Underbelly Arts Festival 2017 reveals highlights

Prue Stent and Honey Long
Prue Stent and Honey Long, Membrane.

Underbelly Arts Festival 2017 has announced the artistic highlights for its 10th anniversary program being presented for the first time at the National Art School in Darlinghurst from 7-8 October.

Showcasing 21 ambitious new projects, the Festival will host 116 artists from around Australia for a two-week Lab period onsite at the National Art School from 25 September until 6 October as they develop their works for the Festival. Public tours will be offered at 6 p.m. each evening during the Lab, allowing ticket holders the rare opportunity to see artists develop new work.

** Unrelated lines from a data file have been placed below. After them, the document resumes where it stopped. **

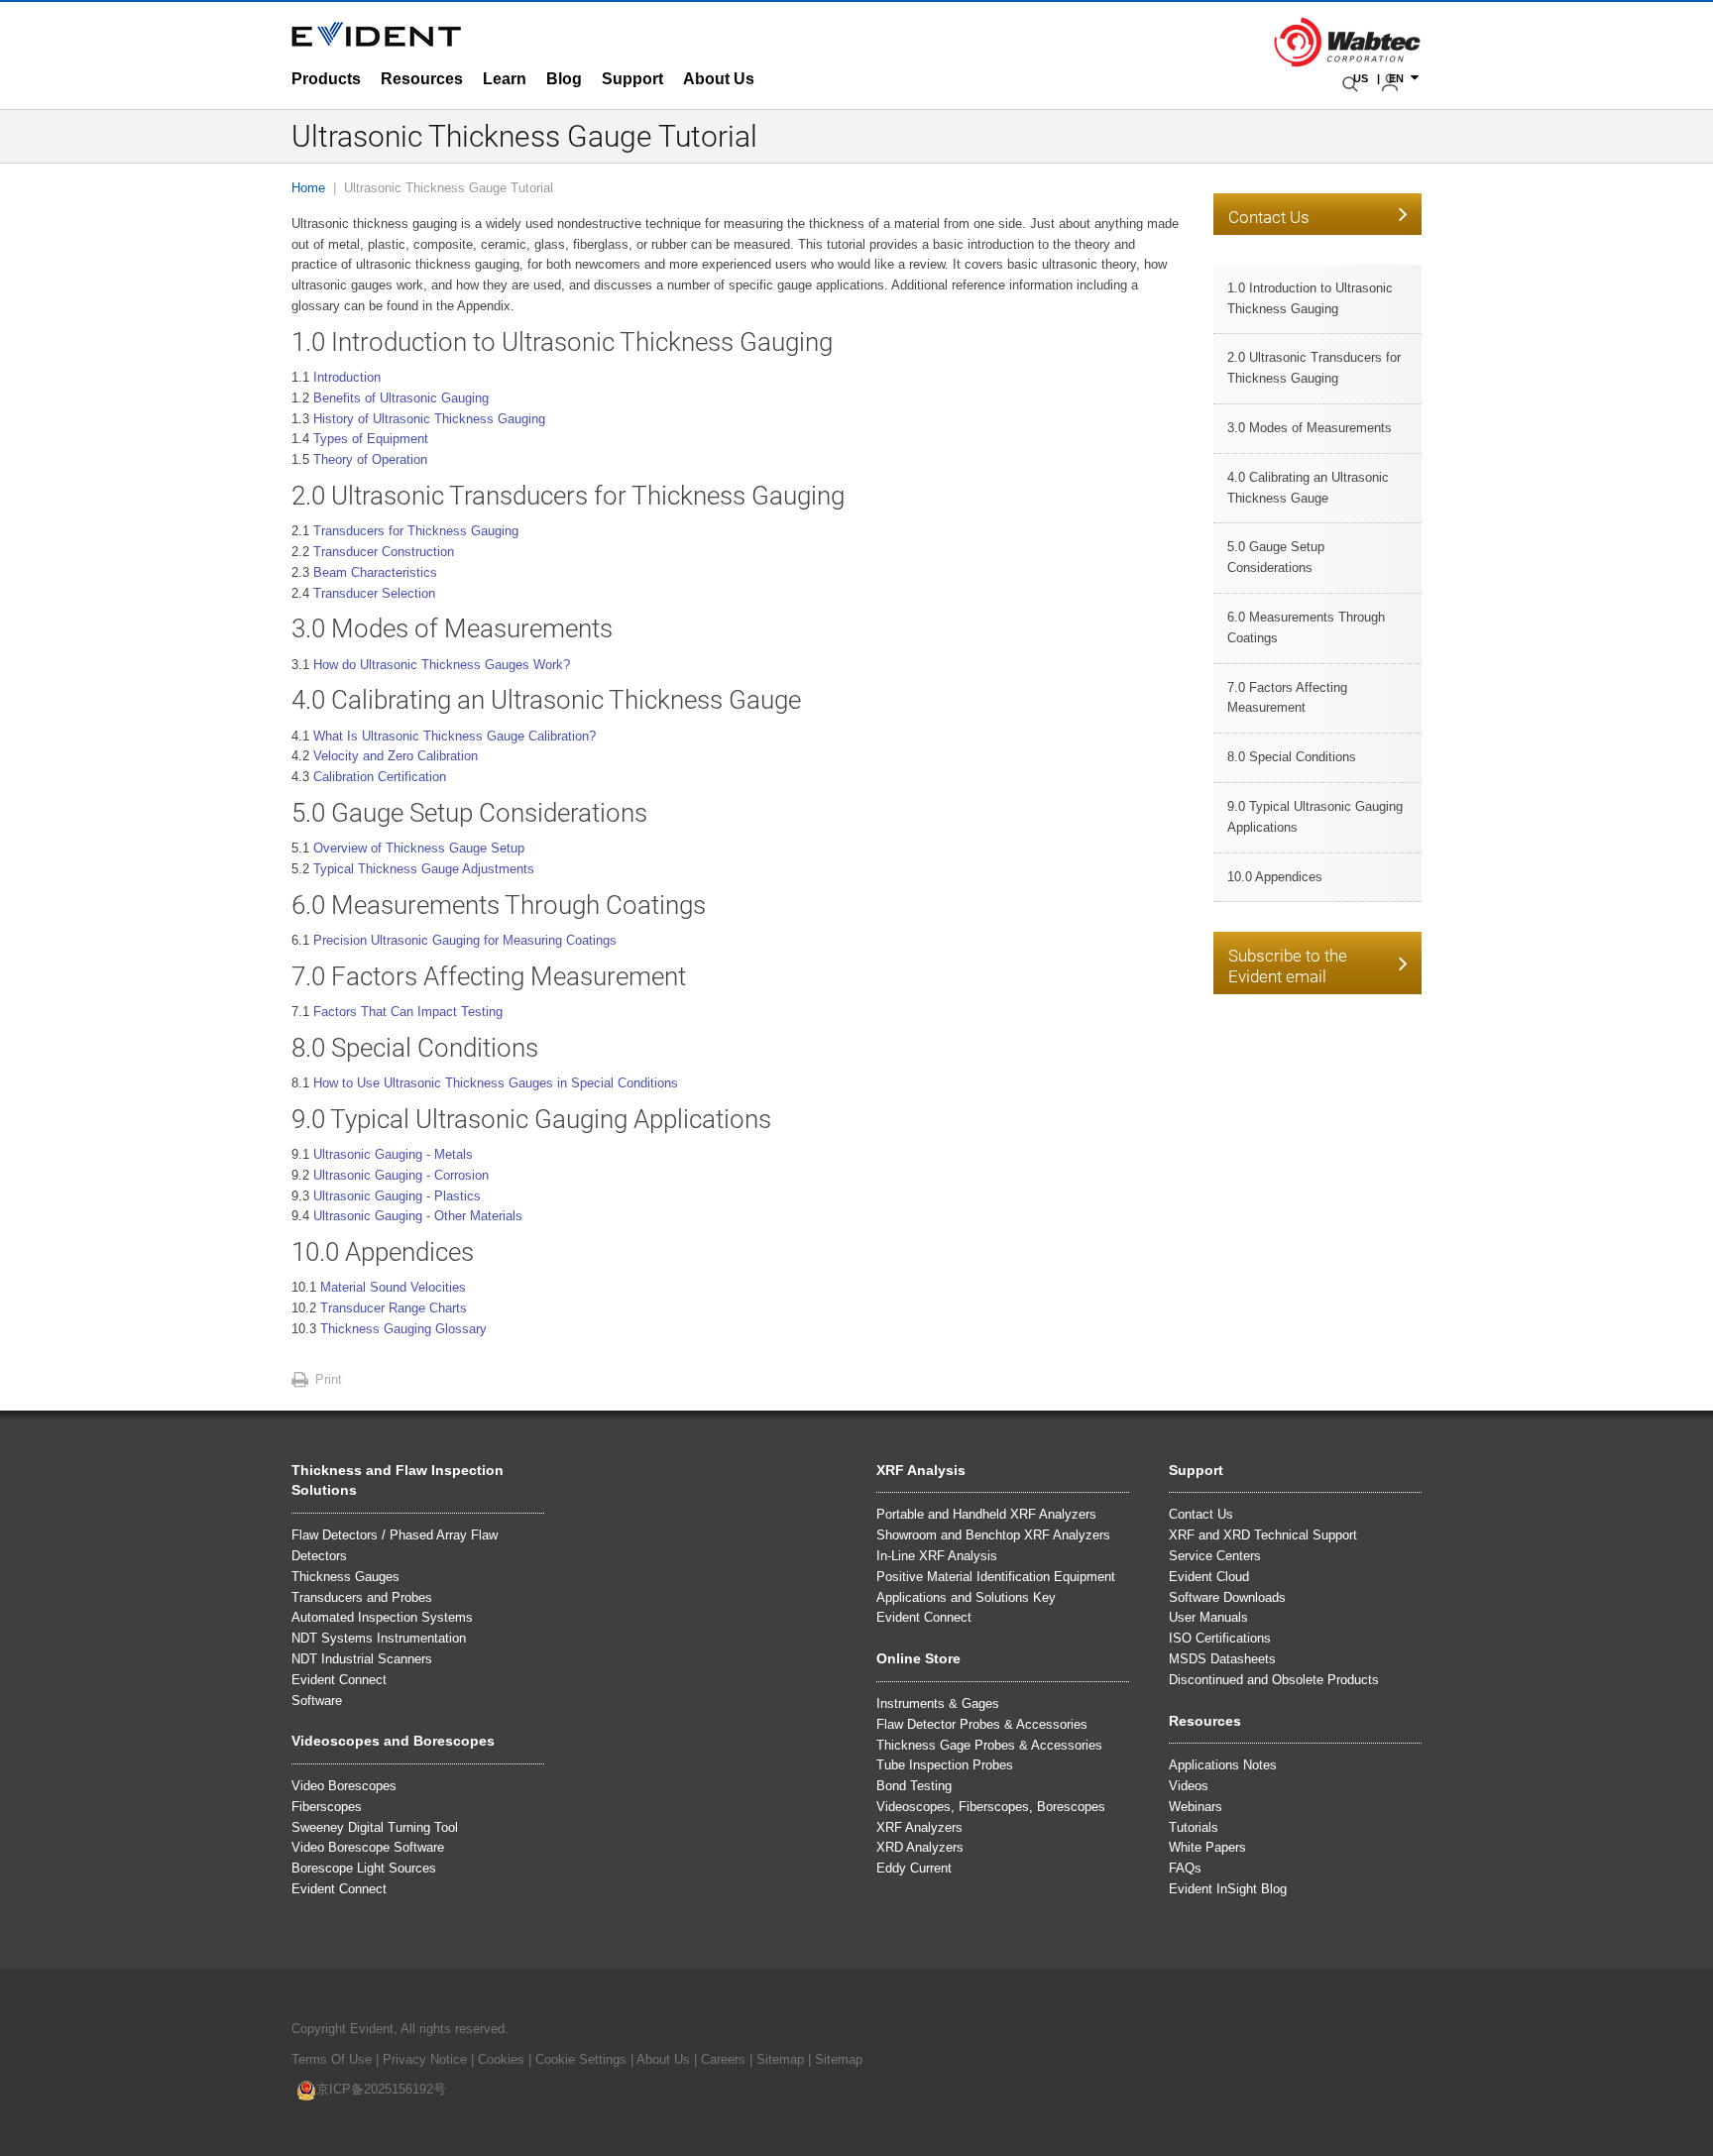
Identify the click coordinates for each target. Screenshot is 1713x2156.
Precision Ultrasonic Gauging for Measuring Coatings (465, 940)
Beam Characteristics (375, 572)
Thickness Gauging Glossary (403, 1328)
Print (328, 1379)
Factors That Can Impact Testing (408, 1011)
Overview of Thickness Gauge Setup (418, 848)
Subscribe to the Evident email (1287, 966)
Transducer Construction (383, 551)
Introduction (347, 377)
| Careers (719, 2059)
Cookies (503, 2059)
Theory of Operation (370, 459)
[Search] (1352, 84)
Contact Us (1269, 217)
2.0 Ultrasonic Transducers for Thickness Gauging (1314, 368)
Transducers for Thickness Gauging (415, 530)
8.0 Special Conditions (1291, 756)
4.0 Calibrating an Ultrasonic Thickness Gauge (1308, 488)
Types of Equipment (370, 438)
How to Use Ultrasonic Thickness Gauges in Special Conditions (495, 1083)
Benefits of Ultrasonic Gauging (401, 398)
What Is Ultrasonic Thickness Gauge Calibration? (454, 736)
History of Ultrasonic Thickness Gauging (429, 418)
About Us (663, 2059)
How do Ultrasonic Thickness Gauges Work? (441, 664)
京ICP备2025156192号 (381, 2089)
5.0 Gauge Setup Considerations (1275, 557)
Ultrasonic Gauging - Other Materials (417, 1215)
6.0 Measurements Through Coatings (1306, 627)
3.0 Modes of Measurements (1309, 427)
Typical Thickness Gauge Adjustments (423, 868)
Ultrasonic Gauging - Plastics (397, 1196)
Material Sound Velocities (393, 1287)
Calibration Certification (379, 776)
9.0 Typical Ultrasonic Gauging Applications (1315, 817)
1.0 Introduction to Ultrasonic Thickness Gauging (1310, 298)
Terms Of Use (331, 2059)
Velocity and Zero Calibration (395, 755)
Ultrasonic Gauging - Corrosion (401, 1175)
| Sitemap (778, 2059)
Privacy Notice (425, 2059)
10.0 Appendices (1274, 876)
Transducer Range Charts (393, 1308)
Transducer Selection (374, 593)
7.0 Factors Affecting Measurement (1287, 698)
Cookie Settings (581, 2059)
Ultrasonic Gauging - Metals (393, 1154)
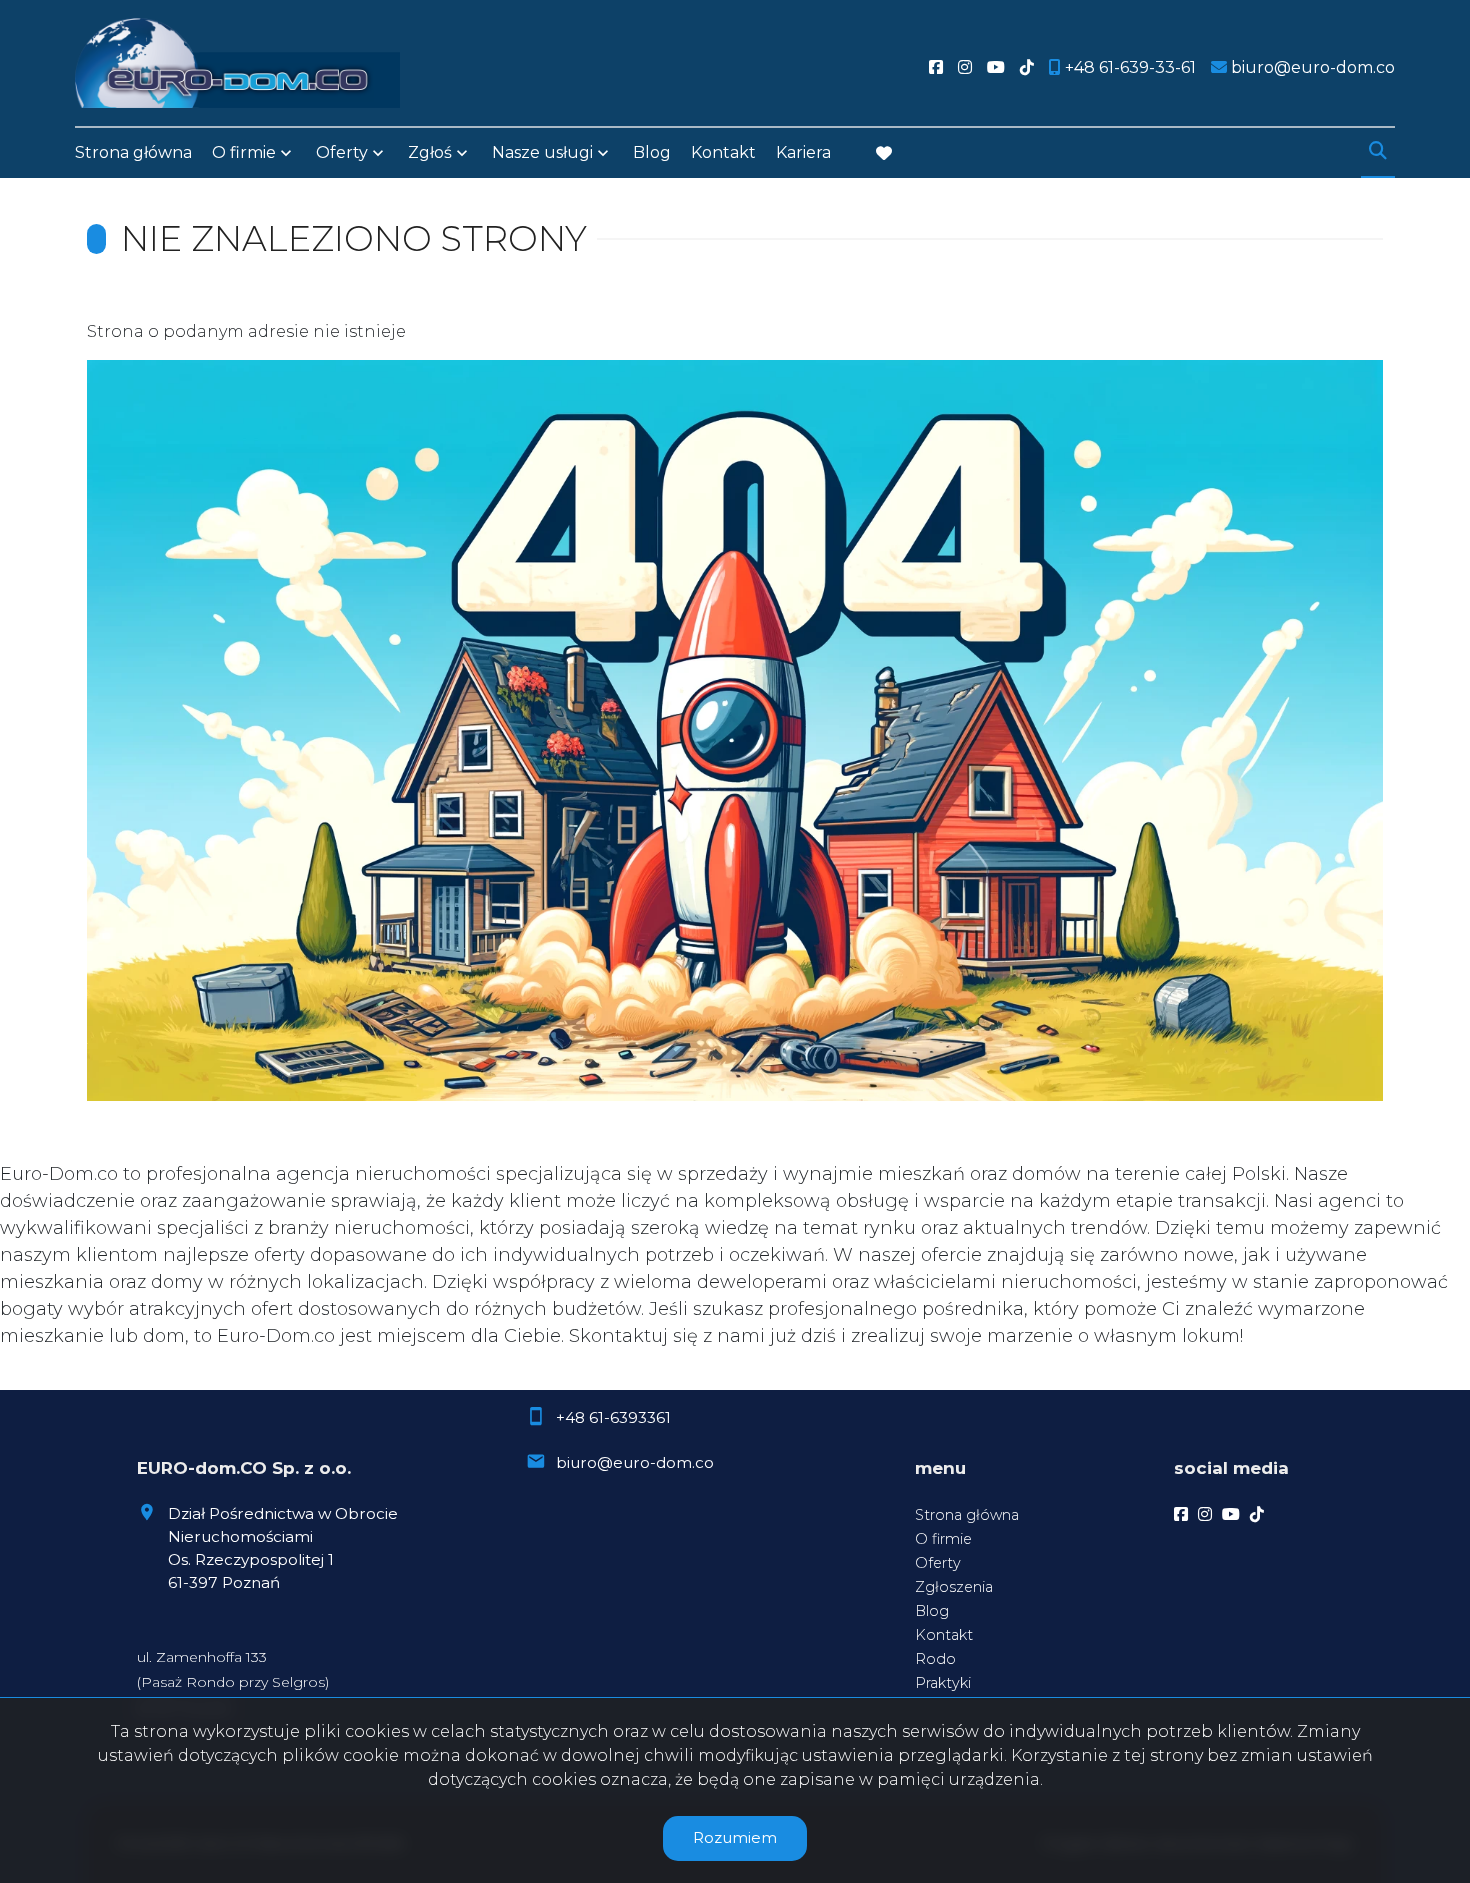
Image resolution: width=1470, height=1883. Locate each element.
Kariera (803, 152)
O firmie (943, 1539)
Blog (652, 152)
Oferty (342, 152)
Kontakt (723, 152)
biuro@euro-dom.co (635, 1462)
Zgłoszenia (954, 1587)
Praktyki (943, 1683)
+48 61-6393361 (613, 1417)
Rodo (935, 1659)
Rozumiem (735, 1837)
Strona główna (133, 152)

Festival Director Roslyn Helper has revealed five highlights, providing an insight into what to expect: “Our 2017 program highlights include an immersive dance performed in an enveloping pink membrane, a six-hour durational feminist performance work inspired by the internet, a waterfront seagull apocalypse that signifies the impending rising of the seas, a merch stand offering purchasable art collectables by Underbelly artist, and a public complaints service, where peoples’ complaints will be interpreted and performed by an orchestral ensemble.”

Underbelly Arts Festival celebrates experimental contemporary art and spans a diverse range of mediums including installation, performance, dance, sound, visual art, intervention, digital art, radical opera, activist and participatory practices.

The major dance highlight that Helper mentioned will be Bundjulung and Ngapuhi woman Amrita Hepi working with creative duo and multidisciplinary artists Prue Stent and Honey Long. Hepi is a dancer, dance maker, writer and activist whose work and practice sits in the nexus between pop culture and contemporary dance. With Stent and Long, she will present gentle, protective and expansive work.

Hepi’s piece involves a soft, membranous structure, which will protect and hold the audience in an embrace. Hepi will invite viewers to enter the space of the dance and mingle with the dancers to discover the contradictions inherent in our ideas of utopia.